(Фрагмент текста):
◇ ◇ ◇ ◇

Американский и канадский историк К. Папмел в своей книге «Свобода слова в России XVIII века» обращает особое внимание на отношение А.Н. Радищева к проблемам цензуры в России. Выступая за неограниченную свободу слова, Радищев пошел дальше даже тех пределов, которые допускались большинством зарубежных конституционных законов его времени. Он ясно осознавал конфликт между стремлением общества к свободе и интересами государства. Поэтому его взгляды можно рассматривать как логическое развитие стремления к независимости от государственной опеки (как и у Н.И. Новикова). Важность идей Радищева заключается, по Папмелу, в демонстрации того факта, что расширение гражданских свобод может быть достигнуто только путем нажима общества на государство, а не в результате добровольных уступок с его стороны [11, p. 116, 125-127].

◇ ◇ ◇ ◇

(Записи набора данных):
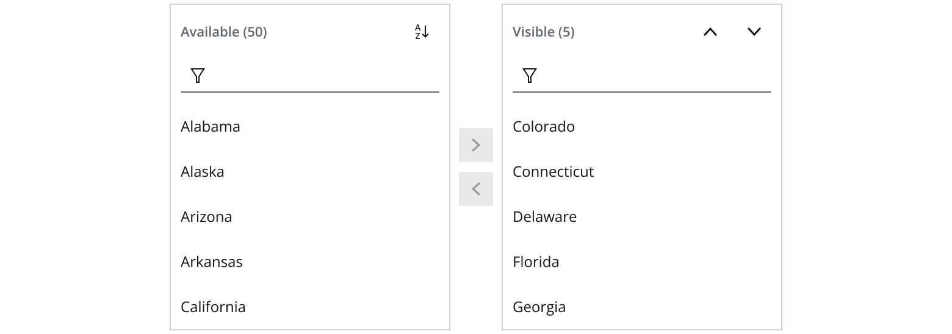Sort the Available list alphabetically
The width and height of the screenshot is (952, 334).
(422, 32)
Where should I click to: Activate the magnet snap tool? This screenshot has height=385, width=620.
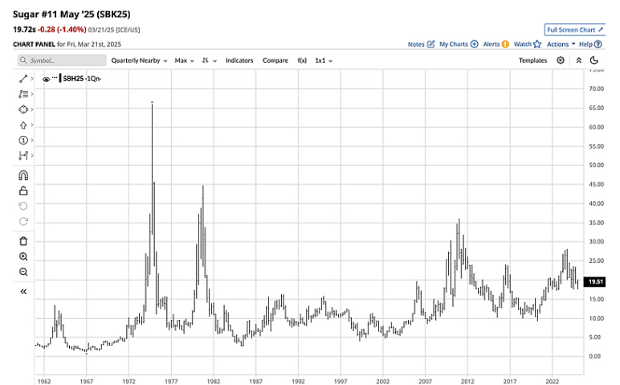22,175
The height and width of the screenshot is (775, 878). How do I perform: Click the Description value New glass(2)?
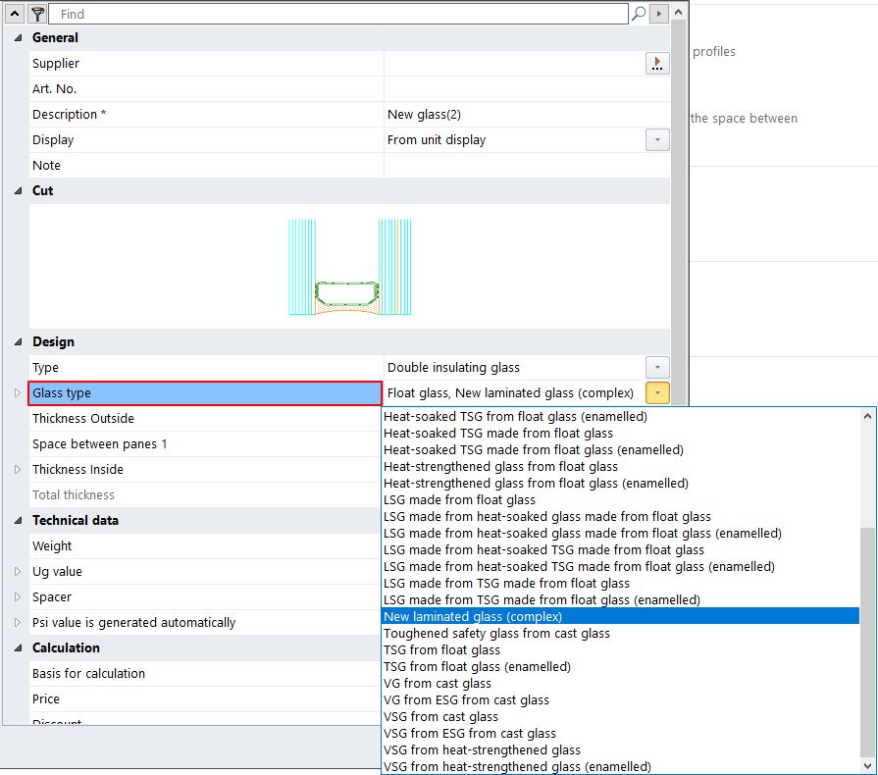pyautogui.click(x=425, y=115)

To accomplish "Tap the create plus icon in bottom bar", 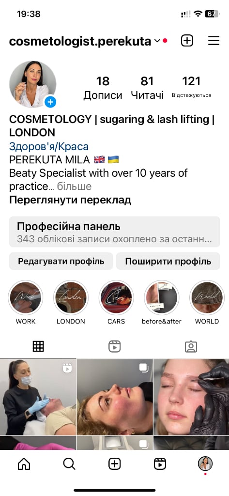I will 114,464.
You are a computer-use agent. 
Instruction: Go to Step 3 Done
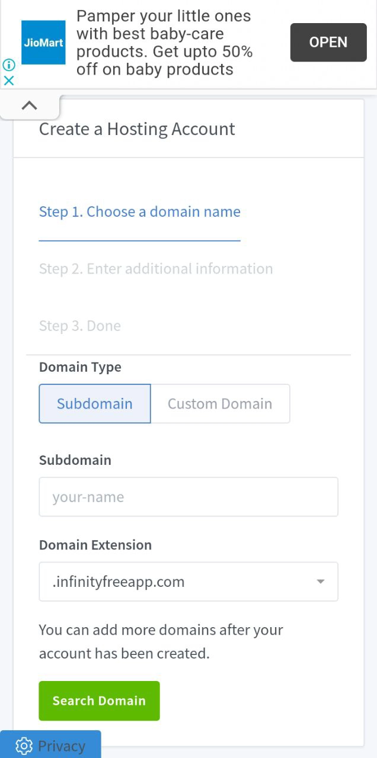pos(80,326)
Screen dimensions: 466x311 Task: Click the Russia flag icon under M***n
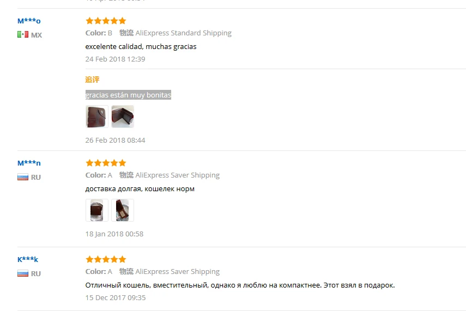pos(23,177)
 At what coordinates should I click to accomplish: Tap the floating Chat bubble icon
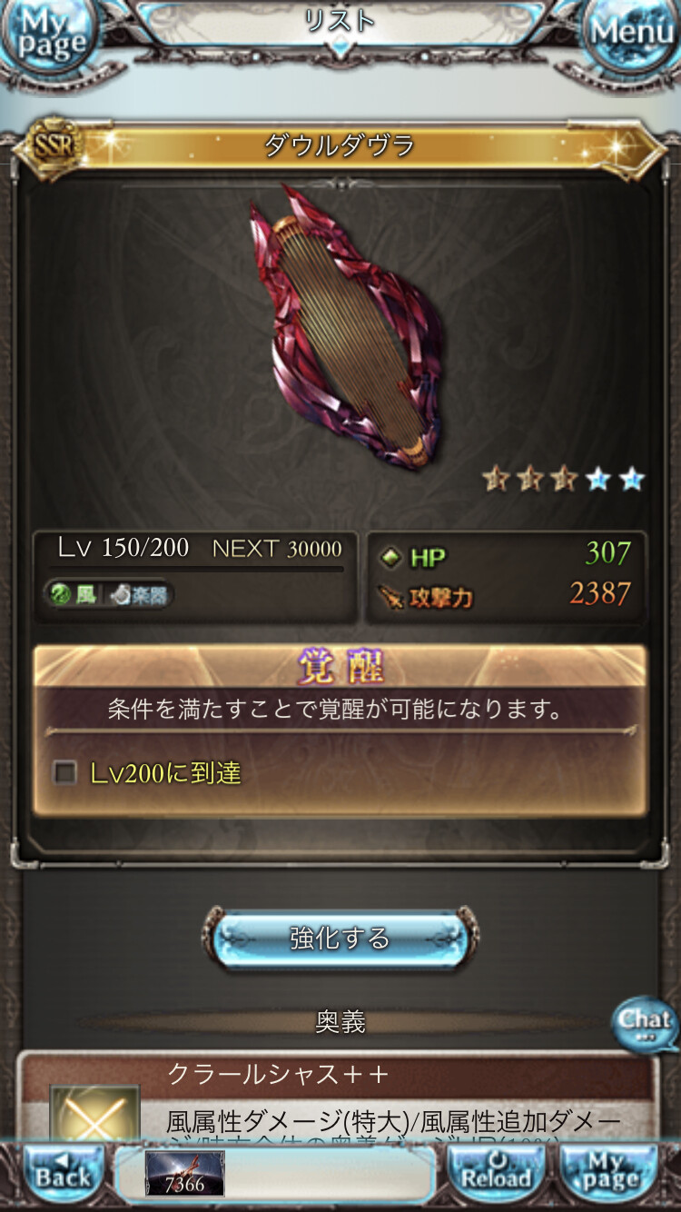pos(644,1024)
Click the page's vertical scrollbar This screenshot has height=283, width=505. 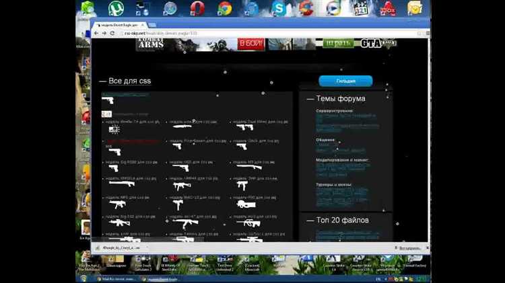tap(426, 134)
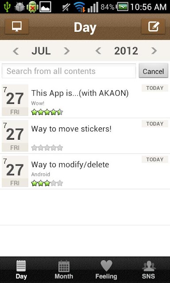The height and width of the screenshot is (283, 170).
Task: Open the compose new entry pencil icon
Action: coord(153,27)
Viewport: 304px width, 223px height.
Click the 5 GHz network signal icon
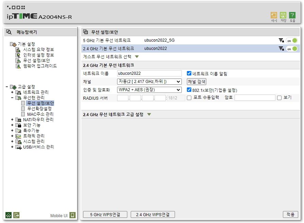coord(281,40)
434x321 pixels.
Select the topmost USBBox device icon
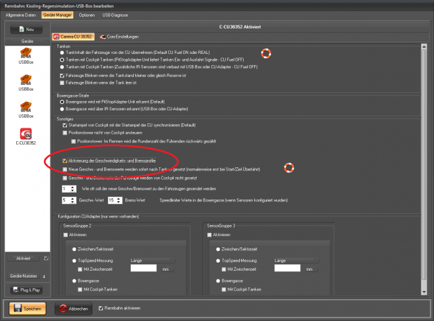(26, 55)
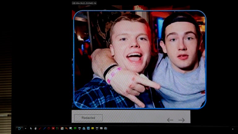
Task: Click the zoom in magnifier icon
Action: tap(84, 128)
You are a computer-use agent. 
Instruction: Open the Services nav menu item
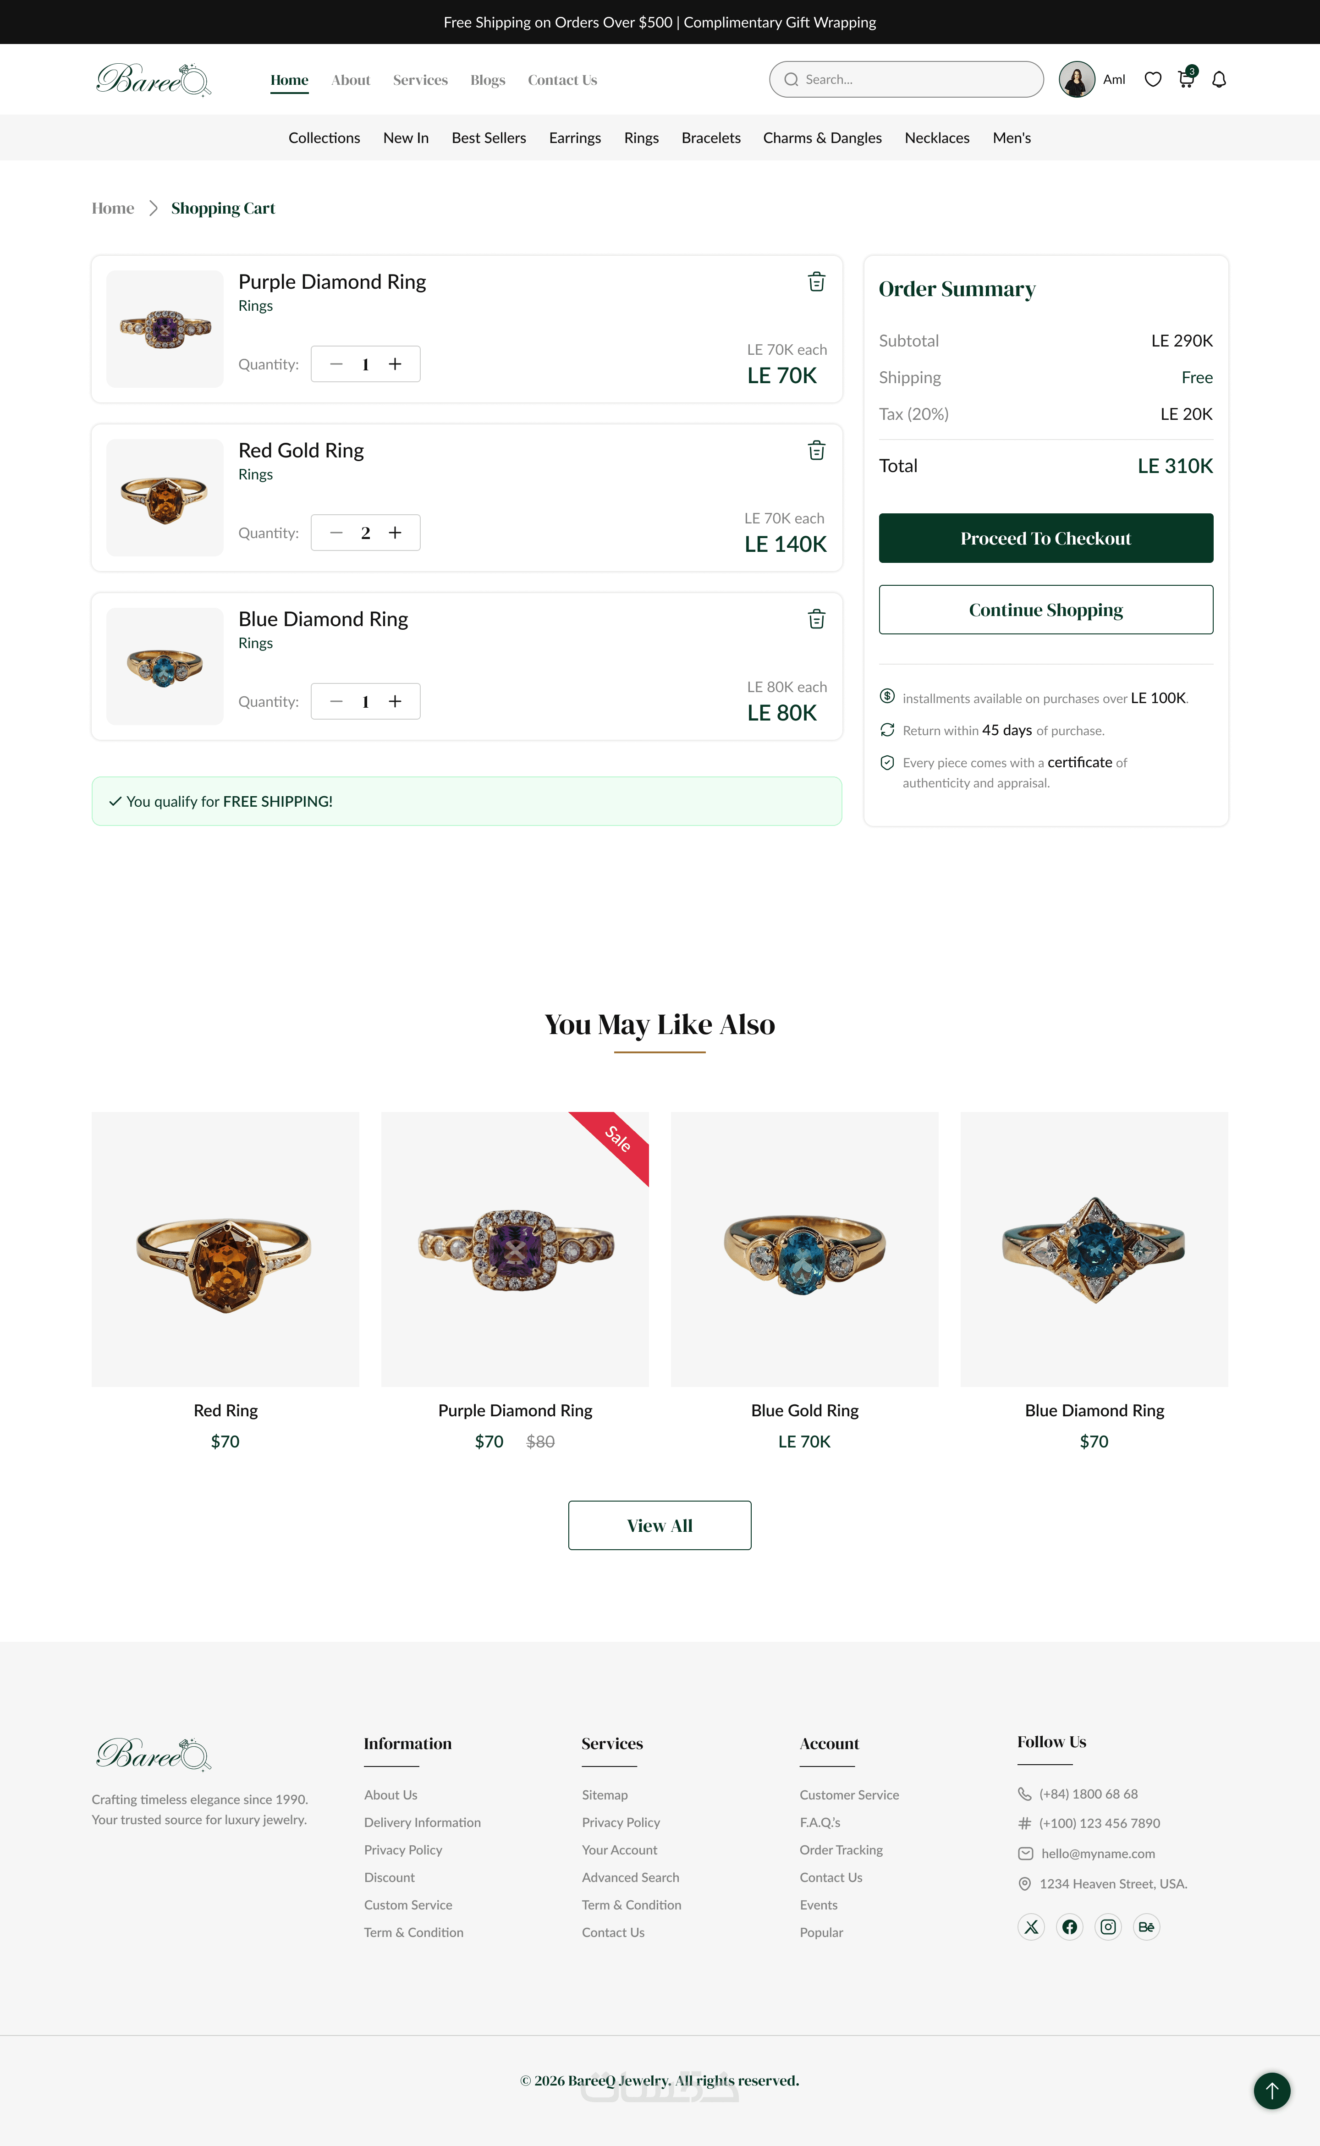pyautogui.click(x=420, y=80)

◇ ◇ ◇ ◇

(Что нужно сделать):
Ответьте по фрагменту текста на три вопроса:
(а) Как называется книга К. Папмела?
(б) Кто назван вместе с Радищевым в связи со стремлением к независимости от государственной опеки?
(в) Каким путем, по Папмелу, может быть достигнуто расширение гражданских свобод?

(Выполненное задание):
(а) «Свобода слова в России XVIII века».
(б) Н.И. Новиков.
(в) Только путем нажима общества на государство, а не в результате добровольных уступок с его стороны.